Just had a top-drawer customer experience that speaks to what we call building brand loyalty.
Drake’s Cakes makes packaged pastries, and when I was a kid in Pennsylvania, you begged your mom to put Drake’s — in my case, Yodels — in your lunchbox. I don’t know what it is, but their products always tasted better than the "big" names. Between Drake’s and TastyCakes [Philadelphia, I think], my store-bought sweets territory was covered.
Then we moved to Virginia, No Man’s Land for Drakes. I never thought of asking my grandmother to ship them down to us. And Mom was too busy asking her to send ricotta. So if on a visit up north I came across Drake’s or TastyCakes in a grocery store, I would hoard them. Long after, when I moved to Chicago, I would often find a care package of TastyCakes in the mail from my dad or my grandmother.
Last week I learned that a friend is in the hospital, and she loves Drake’s coffee cakes. So I went online tonight to send her some. I had a bit of trouble navigating the website. I placed the order and it completed before I could enter the gift address. I sent an emergency email, but then I decided to call the number on the website and leave a message, just to make sure someone called me from the east coast on Monday morning.

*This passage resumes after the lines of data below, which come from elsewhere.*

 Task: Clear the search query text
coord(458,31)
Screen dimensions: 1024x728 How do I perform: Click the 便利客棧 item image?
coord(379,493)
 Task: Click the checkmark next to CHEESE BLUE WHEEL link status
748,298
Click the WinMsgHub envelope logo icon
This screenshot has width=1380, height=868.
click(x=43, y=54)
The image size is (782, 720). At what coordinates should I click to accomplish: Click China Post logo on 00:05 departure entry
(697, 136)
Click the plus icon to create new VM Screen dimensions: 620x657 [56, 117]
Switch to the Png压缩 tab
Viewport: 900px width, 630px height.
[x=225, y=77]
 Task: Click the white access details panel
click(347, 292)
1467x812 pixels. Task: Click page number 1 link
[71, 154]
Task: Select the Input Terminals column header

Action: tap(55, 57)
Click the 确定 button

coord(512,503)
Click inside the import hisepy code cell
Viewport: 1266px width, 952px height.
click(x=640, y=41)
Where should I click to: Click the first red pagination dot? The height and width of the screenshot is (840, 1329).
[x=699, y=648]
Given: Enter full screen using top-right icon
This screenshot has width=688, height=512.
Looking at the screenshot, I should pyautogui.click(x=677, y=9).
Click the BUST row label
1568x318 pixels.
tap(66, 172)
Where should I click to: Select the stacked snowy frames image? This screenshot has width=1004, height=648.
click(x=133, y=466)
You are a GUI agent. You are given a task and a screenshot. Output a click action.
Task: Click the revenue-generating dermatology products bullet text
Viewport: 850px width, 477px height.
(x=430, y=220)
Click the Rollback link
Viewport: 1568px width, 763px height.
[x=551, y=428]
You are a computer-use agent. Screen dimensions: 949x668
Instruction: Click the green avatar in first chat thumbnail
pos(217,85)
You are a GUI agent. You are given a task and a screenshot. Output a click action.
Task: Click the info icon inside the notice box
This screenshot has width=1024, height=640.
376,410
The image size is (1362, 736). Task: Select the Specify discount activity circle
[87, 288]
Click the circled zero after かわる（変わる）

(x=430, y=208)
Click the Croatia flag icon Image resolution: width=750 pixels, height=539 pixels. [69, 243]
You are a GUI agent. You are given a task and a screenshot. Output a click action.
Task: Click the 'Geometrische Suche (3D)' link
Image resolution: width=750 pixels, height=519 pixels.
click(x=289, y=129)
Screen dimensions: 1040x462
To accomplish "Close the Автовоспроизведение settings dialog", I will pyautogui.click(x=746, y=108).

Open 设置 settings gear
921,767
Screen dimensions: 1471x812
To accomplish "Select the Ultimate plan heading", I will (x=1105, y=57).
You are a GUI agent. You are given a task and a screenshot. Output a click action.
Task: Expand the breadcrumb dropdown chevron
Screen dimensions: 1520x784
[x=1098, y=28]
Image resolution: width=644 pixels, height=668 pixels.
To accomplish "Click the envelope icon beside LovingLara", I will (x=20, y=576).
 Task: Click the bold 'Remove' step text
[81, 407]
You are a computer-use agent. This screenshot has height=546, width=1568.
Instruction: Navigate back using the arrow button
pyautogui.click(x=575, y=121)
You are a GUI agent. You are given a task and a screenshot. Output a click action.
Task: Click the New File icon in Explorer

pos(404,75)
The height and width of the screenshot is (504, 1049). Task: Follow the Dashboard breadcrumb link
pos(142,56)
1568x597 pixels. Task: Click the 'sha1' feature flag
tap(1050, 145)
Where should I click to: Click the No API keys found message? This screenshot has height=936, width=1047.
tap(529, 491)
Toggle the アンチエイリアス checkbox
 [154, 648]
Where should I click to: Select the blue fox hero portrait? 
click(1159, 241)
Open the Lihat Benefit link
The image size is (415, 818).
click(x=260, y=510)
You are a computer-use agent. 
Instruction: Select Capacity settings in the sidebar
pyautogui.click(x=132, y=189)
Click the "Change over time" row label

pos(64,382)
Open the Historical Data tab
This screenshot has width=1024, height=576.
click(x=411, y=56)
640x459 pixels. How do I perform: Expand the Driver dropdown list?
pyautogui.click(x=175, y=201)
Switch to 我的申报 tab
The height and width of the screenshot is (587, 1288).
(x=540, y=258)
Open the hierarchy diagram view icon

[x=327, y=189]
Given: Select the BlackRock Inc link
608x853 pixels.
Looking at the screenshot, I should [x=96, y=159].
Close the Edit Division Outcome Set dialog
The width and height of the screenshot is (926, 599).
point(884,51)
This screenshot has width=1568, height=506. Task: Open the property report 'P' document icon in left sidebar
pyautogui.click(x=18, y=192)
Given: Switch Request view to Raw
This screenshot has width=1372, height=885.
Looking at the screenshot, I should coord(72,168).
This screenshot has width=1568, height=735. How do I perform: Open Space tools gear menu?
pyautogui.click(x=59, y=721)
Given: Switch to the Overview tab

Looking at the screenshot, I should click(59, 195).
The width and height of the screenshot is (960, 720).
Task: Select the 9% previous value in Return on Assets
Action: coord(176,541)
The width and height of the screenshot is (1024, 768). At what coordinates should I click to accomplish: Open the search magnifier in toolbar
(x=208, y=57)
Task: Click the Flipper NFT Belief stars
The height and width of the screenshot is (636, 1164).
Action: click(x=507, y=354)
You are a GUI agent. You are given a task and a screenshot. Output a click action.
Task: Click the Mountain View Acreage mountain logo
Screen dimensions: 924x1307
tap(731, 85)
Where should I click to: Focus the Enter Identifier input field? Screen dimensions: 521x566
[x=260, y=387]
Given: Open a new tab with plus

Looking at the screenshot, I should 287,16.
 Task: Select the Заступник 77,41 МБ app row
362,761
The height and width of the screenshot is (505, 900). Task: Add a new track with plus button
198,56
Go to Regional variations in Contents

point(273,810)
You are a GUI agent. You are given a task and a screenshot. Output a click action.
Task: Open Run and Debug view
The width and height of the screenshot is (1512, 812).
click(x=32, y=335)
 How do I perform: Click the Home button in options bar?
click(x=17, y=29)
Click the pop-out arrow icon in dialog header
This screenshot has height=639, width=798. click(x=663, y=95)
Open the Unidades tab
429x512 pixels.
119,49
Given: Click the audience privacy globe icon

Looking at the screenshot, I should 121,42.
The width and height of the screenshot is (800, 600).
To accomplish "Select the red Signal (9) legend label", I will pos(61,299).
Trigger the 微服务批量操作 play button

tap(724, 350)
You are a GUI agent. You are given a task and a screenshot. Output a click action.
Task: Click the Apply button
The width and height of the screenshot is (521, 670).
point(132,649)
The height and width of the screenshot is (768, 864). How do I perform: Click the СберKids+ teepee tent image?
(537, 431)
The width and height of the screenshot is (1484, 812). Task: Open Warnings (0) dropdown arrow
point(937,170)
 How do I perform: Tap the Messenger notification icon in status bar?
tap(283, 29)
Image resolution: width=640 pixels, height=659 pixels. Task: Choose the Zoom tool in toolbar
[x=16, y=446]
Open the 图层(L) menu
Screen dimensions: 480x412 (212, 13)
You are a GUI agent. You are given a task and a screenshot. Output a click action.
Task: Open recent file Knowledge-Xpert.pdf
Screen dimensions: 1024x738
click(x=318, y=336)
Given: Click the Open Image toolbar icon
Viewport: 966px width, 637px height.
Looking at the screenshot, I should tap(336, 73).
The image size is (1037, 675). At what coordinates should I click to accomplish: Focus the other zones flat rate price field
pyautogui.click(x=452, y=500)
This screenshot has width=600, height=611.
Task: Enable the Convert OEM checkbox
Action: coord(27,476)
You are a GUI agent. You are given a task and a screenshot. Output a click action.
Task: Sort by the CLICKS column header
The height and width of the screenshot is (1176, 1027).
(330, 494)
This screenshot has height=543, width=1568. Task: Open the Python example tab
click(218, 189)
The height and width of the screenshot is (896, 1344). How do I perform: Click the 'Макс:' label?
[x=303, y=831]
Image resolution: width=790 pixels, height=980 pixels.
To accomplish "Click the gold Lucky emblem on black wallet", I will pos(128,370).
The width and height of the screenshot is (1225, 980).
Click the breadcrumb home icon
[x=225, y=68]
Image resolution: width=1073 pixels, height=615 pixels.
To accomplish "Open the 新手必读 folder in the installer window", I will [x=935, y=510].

I got what I though was voicemail for the receptionist — a homey touch — and proceeded to leave my information. But then, the phone picked up and I was talking with a guy named Rick. At 1 am Long Island time. Who explained that he had to run up to the front from the back, where they were loading orders on the truck. I was stunned. In a good way.
Rick found my order immediately, started looking for my email and then took the gift address manually. We had a short but nice conversation, and I learned that Drake’s is seeking to build a national customer base, so everyone’s working hard to honor the online demand and respond quickly.
Besides being fun and heartwarming, this experience just made me happy to be doing the kind of work I do. Whether it’s a startup or an established company, this is the kind of experience you cannot manufacture. But it shows that management is "living" the brand strategy and integrating it with production. And tonight’s experience proved that it is still possible to create the seamless link between strategy and execution.
The vignette with Rick is only something that comes from the intangible yet actionable motivation of an employee. Rick sees a direct, cause-and-effect connection between Drake’s management strategy and his role in distributing product. Obviously, this company is involving everyone inside with the goals it’s trying to achieve outside. That’s where branding rubber hits the road. And that’s why I do what I do. Bravo, Drake’s. And thank you, Rick!